**Problem to work on:** Copy every one of the following records exactly as it appears, line for line.

★ ★ ★ ★ ★ ★ ★

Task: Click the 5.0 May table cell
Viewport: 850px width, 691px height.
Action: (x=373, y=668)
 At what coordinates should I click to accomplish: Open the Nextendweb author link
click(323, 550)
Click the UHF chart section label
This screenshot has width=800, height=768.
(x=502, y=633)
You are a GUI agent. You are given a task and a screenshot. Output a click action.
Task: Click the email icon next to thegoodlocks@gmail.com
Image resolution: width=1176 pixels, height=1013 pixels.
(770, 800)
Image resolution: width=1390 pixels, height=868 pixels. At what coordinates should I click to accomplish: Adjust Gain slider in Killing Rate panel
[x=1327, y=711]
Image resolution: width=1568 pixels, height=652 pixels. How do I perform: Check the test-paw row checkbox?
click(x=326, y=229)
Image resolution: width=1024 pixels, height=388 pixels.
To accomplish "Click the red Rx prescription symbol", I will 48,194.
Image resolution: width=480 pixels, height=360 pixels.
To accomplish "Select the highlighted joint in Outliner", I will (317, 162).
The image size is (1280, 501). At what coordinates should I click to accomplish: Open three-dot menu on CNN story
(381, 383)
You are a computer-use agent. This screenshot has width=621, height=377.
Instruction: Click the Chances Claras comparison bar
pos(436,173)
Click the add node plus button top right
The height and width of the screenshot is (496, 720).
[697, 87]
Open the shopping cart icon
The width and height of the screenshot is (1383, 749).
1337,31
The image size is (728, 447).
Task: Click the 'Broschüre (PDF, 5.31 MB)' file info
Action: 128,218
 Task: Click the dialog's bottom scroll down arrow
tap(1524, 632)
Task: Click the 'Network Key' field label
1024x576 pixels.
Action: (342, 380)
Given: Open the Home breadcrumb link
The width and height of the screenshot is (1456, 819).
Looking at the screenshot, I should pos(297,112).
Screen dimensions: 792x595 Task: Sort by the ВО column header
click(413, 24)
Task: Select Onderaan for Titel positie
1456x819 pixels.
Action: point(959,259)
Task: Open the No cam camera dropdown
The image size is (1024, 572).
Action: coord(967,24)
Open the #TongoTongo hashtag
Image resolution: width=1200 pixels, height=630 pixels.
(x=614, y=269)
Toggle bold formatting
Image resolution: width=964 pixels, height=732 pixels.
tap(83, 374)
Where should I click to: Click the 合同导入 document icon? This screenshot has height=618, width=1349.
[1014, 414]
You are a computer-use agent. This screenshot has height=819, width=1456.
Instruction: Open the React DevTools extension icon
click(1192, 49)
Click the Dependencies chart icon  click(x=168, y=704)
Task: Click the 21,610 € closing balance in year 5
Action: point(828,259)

★ ★ ★ ★ ★ ★ ★

**Answer to the problem:**
Task: Click the 5.0 May table cell
Viewport: 850px width, 691px height.
Action: (x=373, y=668)
 At what coordinates should I click to accomplish: Open the Nextendweb author link
click(323, 550)
Click the UHF chart section label
This screenshot has width=800, height=768.
(x=502, y=633)
You are a GUI agent. You are given a task and a screenshot. Output a click action.
Task: Click the email icon next to thegoodlocks@gmail.com
Image resolution: width=1176 pixels, height=1013 pixels.
(770, 800)
Image resolution: width=1390 pixels, height=868 pixels. At what coordinates should I click to accomplish: Adjust Gain slider in Killing Rate panel
[x=1327, y=711]
Image resolution: width=1568 pixels, height=652 pixels. How do I perform: Check the test-paw row checkbox?
click(x=326, y=229)
Image resolution: width=1024 pixels, height=388 pixels.
To accomplish "Click the red Rx prescription symbol", I will 48,194.
Image resolution: width=480 pixels, height=360 pixels.
To accomplish "Select the highlighted joint in Outliner", I will (317, 162).
The image size is (1280, 501). At what coordinates should I click to accomplish: Open three-dot menu on CNN story
(381, 383)
You are a computer-use agent. This screenshot has width=621, height=377.
Instruction: Click the Chances Claras comparison bar
pos(436,173)
Click the add node plus button top right
The height and width of the screenshot is (496, 720).
[697, 87]
Open the shopping cart icon
The width and height of the screenshot is (1383, 749).
1337,31
The image size is (728, 447).
Task: Click the 'Broschüre (PDF, 5.31 MB)' file info
Action: 128,218
 Task: Click the dialog's bottom scroll down arrow
tap(1524, 632)
Task: Click the 'Network Key' field label
1024x576 pixels.
Action: (342, 380)
Given: Open the Home breadcrumb link
The width and height of the screenshot is (1456, 819).
Looking at the screenshot, I should pos(297,112).
Screen dimensions: 792x595 Task: Sort by the ВО column header
click(413, 24)
Task: Select Onderaan for Titel positie
1456x819 pixels.
Action: point(959,259)
Task: Open the No cam camera dropdown
The image size is (1024, 572).
Action: coord(967,24)
Open the #TongoTongo hashtag
Image resolution: width=1200 pixels, height=630 pixels.
(x=614, y=269)
Toggle bold formatting
Image resolution: width=964 pixels, height=732 pixels.
tap(83, 374)
Where should I click to: Click the 合同导入 document icon? This screenshot has height=618, width=1349.
[1014, 414]
You are a computer-use agent. This screenshot has height=819, width=1456.
Instruction: Open the React DevTools extension icon
click(1192, 49)
Click the Dependencies chart icon  click(x=168, y=704)
Task: Click the 21,610 € closing balance in year 5
Action: point(828,259)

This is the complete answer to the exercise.